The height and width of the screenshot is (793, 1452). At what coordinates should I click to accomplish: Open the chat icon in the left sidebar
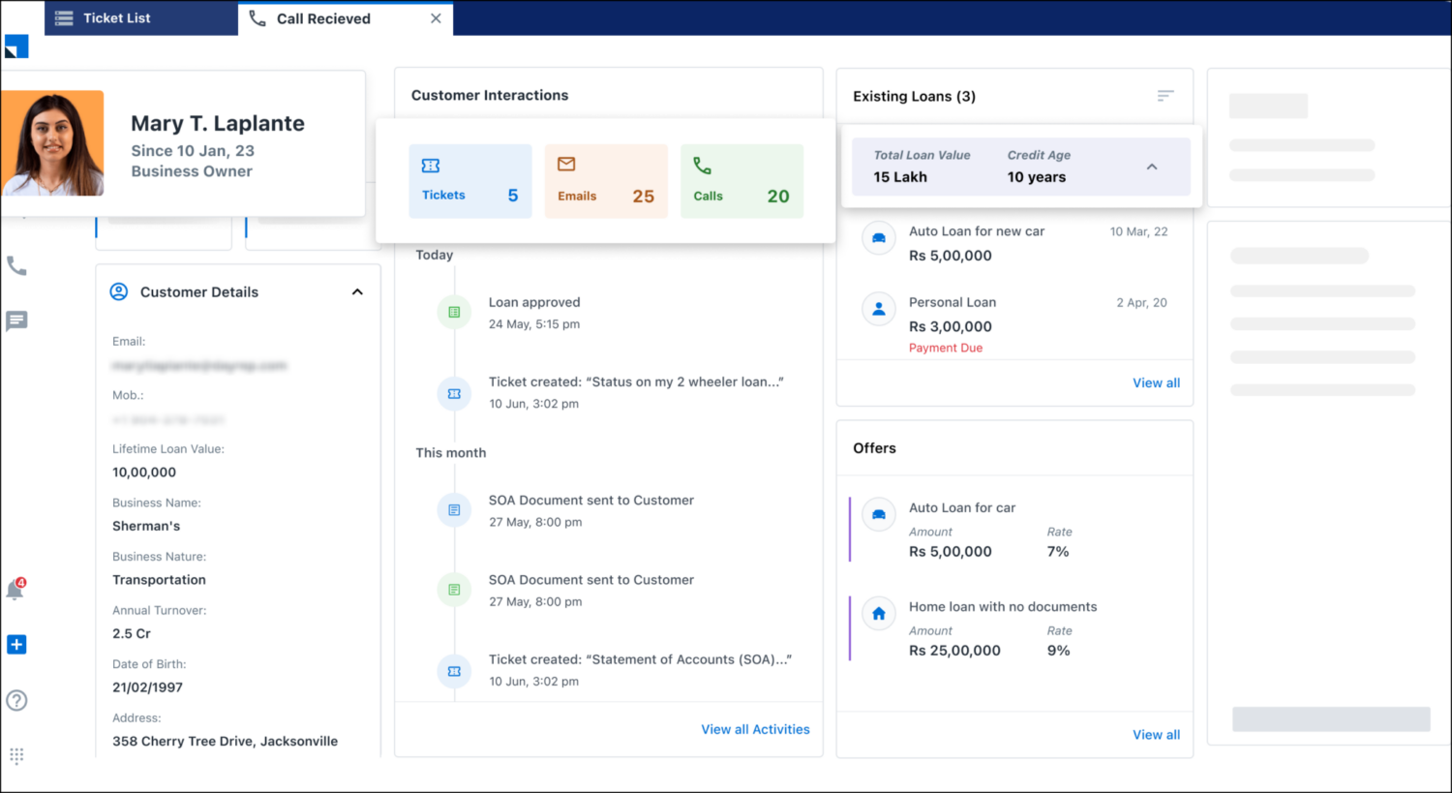point(15,320)
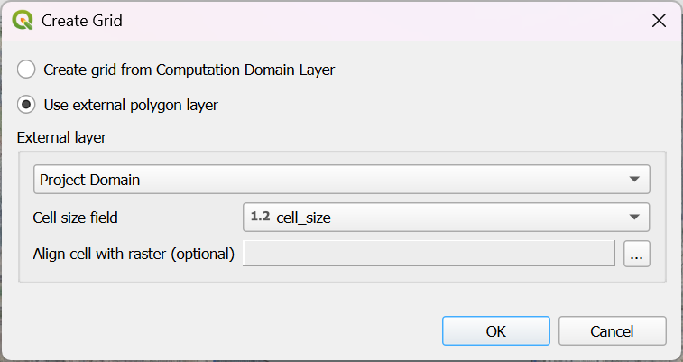This screenshot has width=683, height=362.
Task: Click the 'Create Grid' title text
Action: point(82,21)
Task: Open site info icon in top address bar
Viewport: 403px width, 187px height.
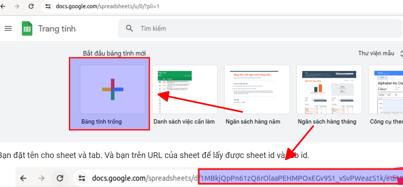Action: click(49, 7)
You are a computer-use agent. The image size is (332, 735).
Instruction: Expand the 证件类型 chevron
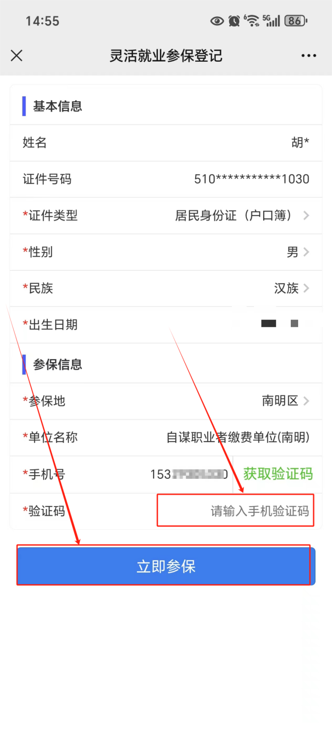pyautogui.click(x=306, y=215)
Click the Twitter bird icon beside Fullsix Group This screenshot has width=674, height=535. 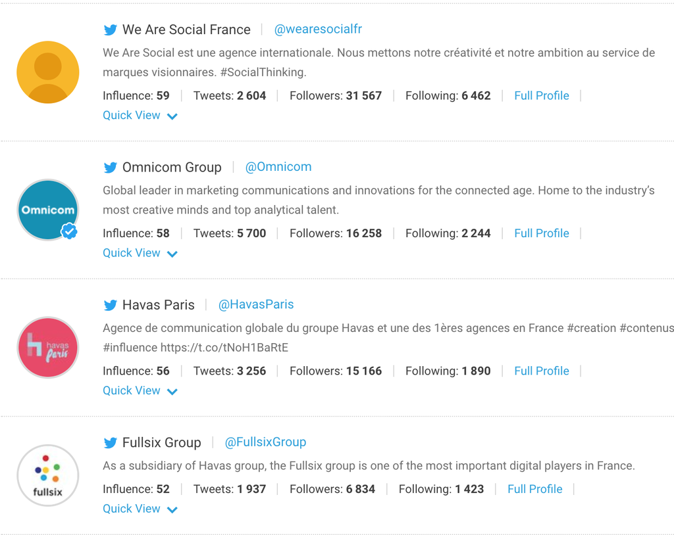click(x=111, y=443)
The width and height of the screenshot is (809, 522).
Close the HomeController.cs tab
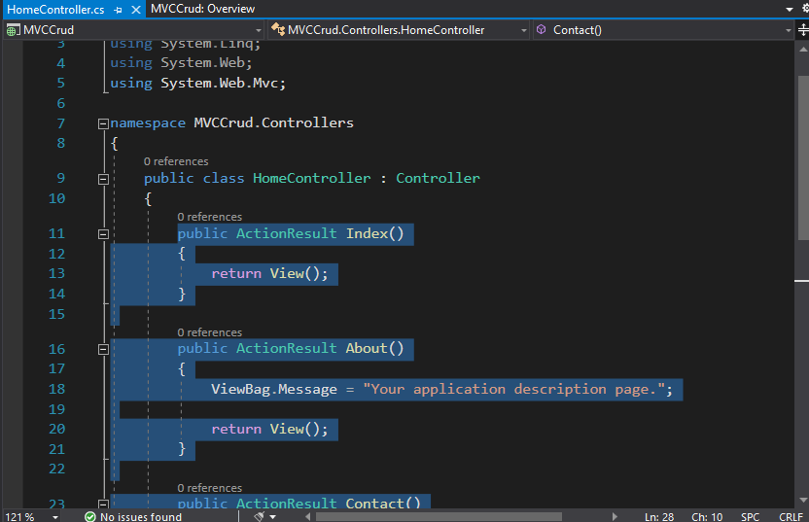136,10
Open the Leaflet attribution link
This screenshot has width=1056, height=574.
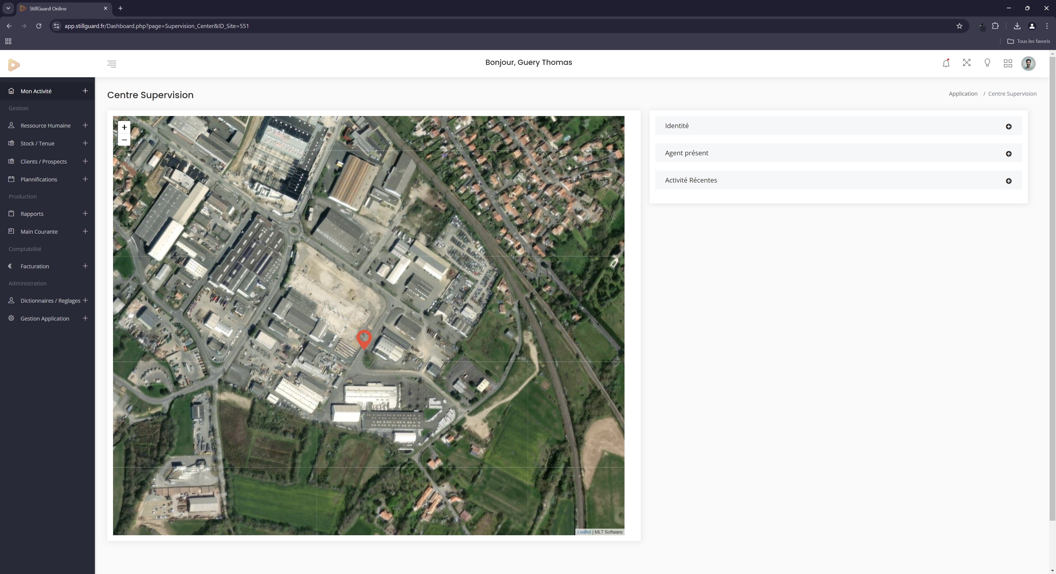[584, 532]
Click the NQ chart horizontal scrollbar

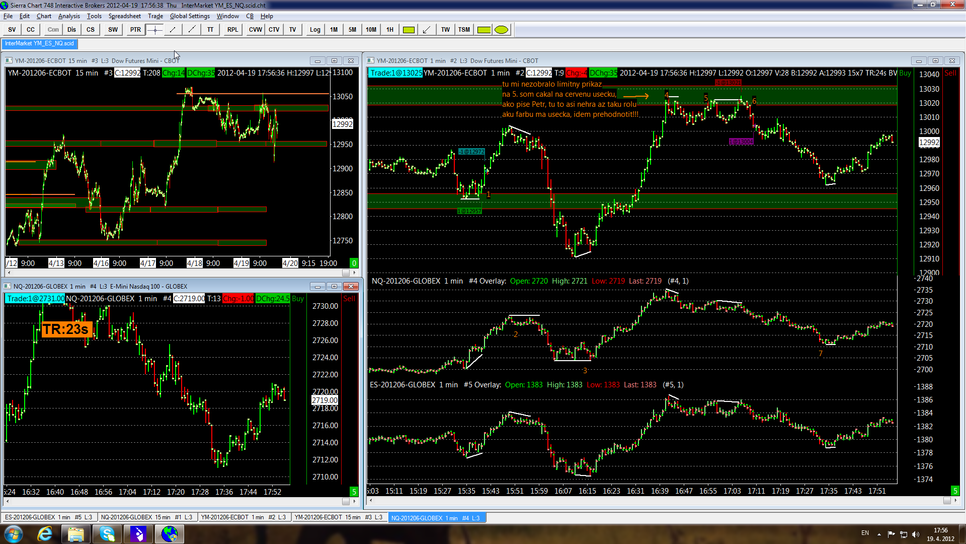(176, 501)
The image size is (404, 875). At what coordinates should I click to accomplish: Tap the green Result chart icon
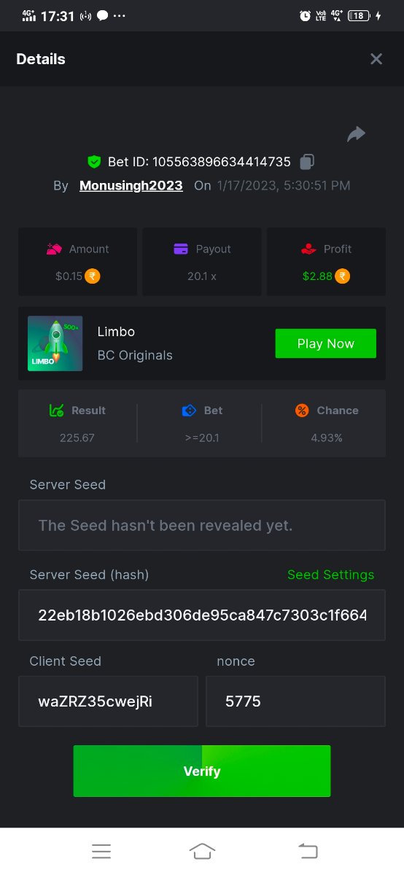click(57, 411)
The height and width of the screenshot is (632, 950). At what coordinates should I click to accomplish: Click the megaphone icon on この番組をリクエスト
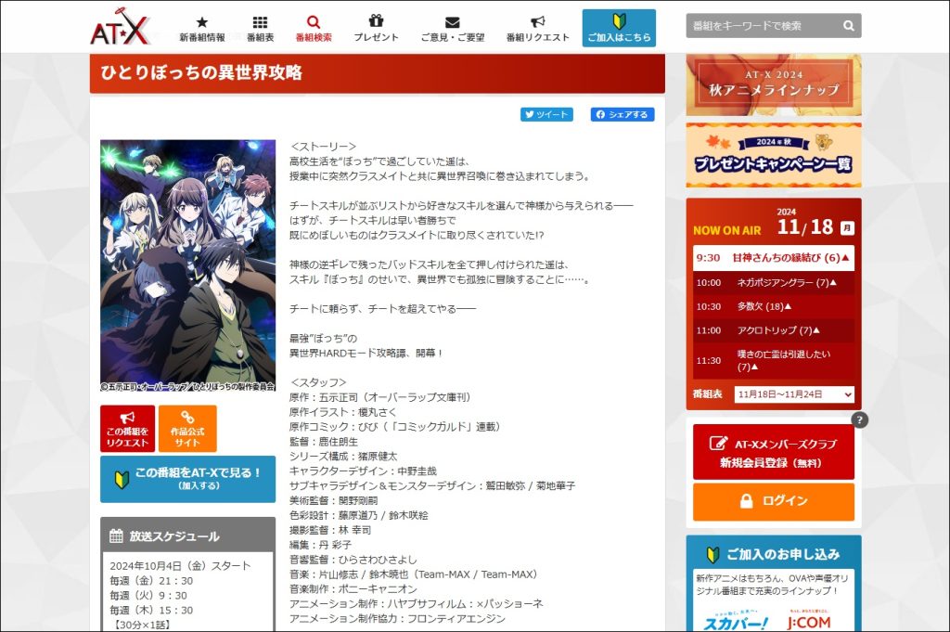pyautogui.click(x=126, y=417)
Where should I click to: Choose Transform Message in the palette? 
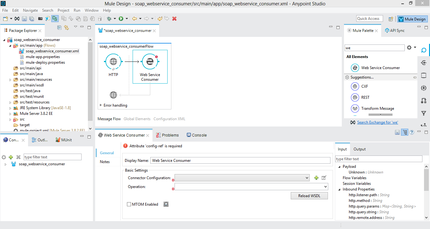click(377, 109)
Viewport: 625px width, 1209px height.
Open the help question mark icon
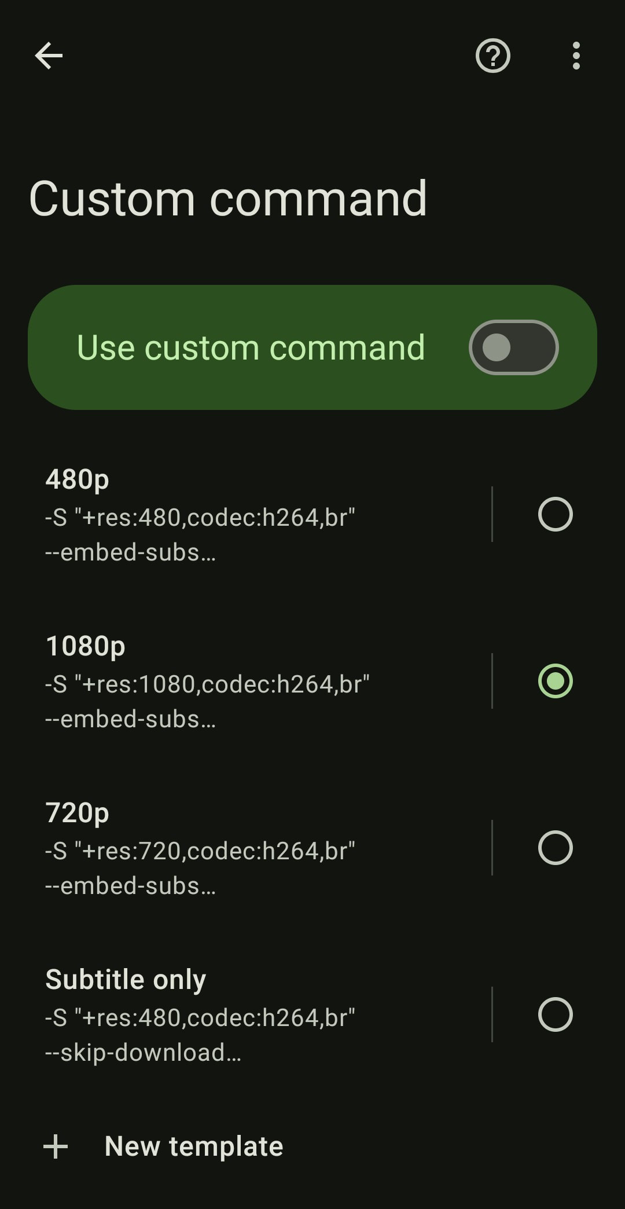pos(493,56)

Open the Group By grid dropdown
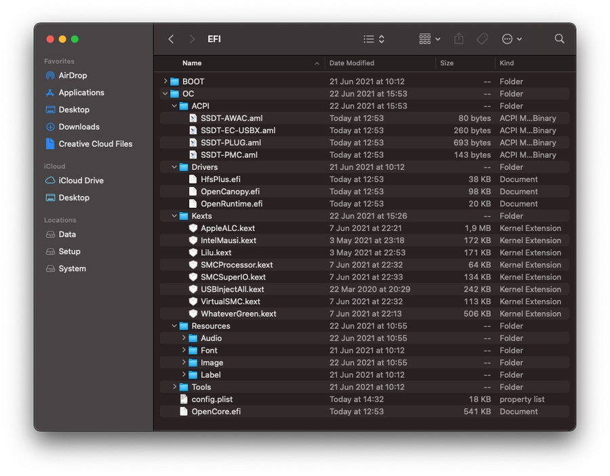tap(430, 39)
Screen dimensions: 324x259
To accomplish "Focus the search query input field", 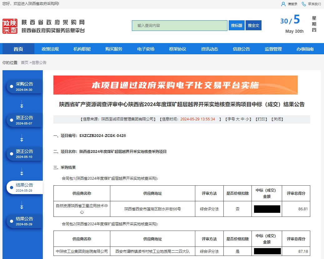I will (179, 26).
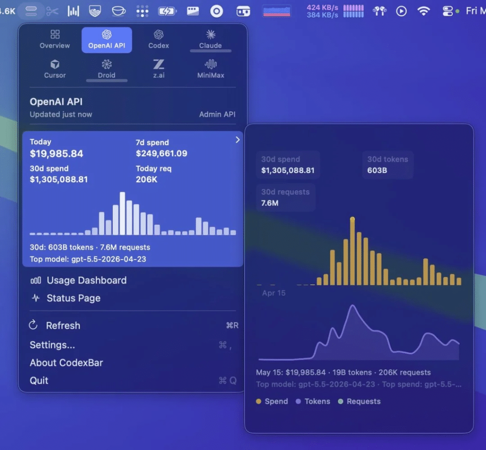This screenshot has width=486, height=450.
Task: Select the Cursor provider icon
Action: point(55,65)
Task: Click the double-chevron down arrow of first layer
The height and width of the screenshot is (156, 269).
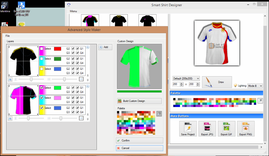Action: (x=88, y=80)

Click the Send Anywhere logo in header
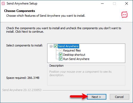pos(124,15)
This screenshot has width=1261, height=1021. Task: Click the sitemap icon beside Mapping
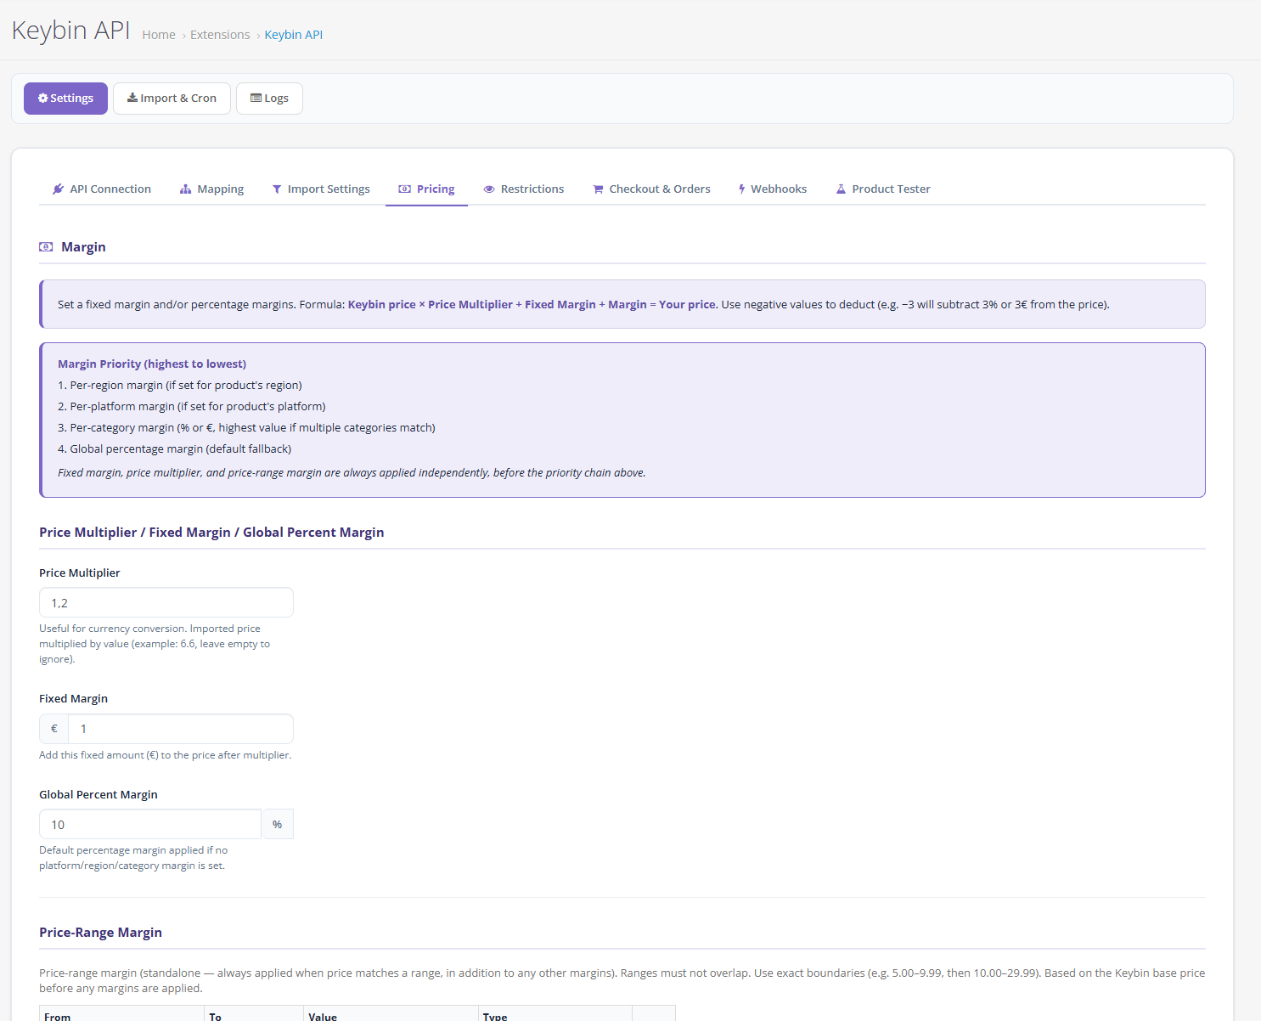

» Brief
Rewrite the lines of the material starting at the line containing "Open the Leaflet attribution link" and ending at the line containing "tap(430, 39)", changing "icon" to "button" and keeping everything else unchanged. Leave the pictures out of your answer.

» Written answer
Open the Leaflet attribution link
This screenshot has width=1056, height=574.
[584, 532]
Click the NQ chart horizontal scrollbar

(176, 501)
The image size is (404, 875). At what coordinates should I click to accomplish: Tap the green Result chart button
click(57, 411)
The height and width of the screenshot is (632, 950). At what coordinates should I click to accomplish: Click the megaphone button on この番組をリクエスト
pyautogui.click(x=126, y=417)
Where should I click to: Choose Transform Message in the palette? 
click(377, 109)
Viewport: 625px width, 1209px height.
Open the help question mark button
pos(493,56)

Open the Group By grid dropdown
tap(430, 39)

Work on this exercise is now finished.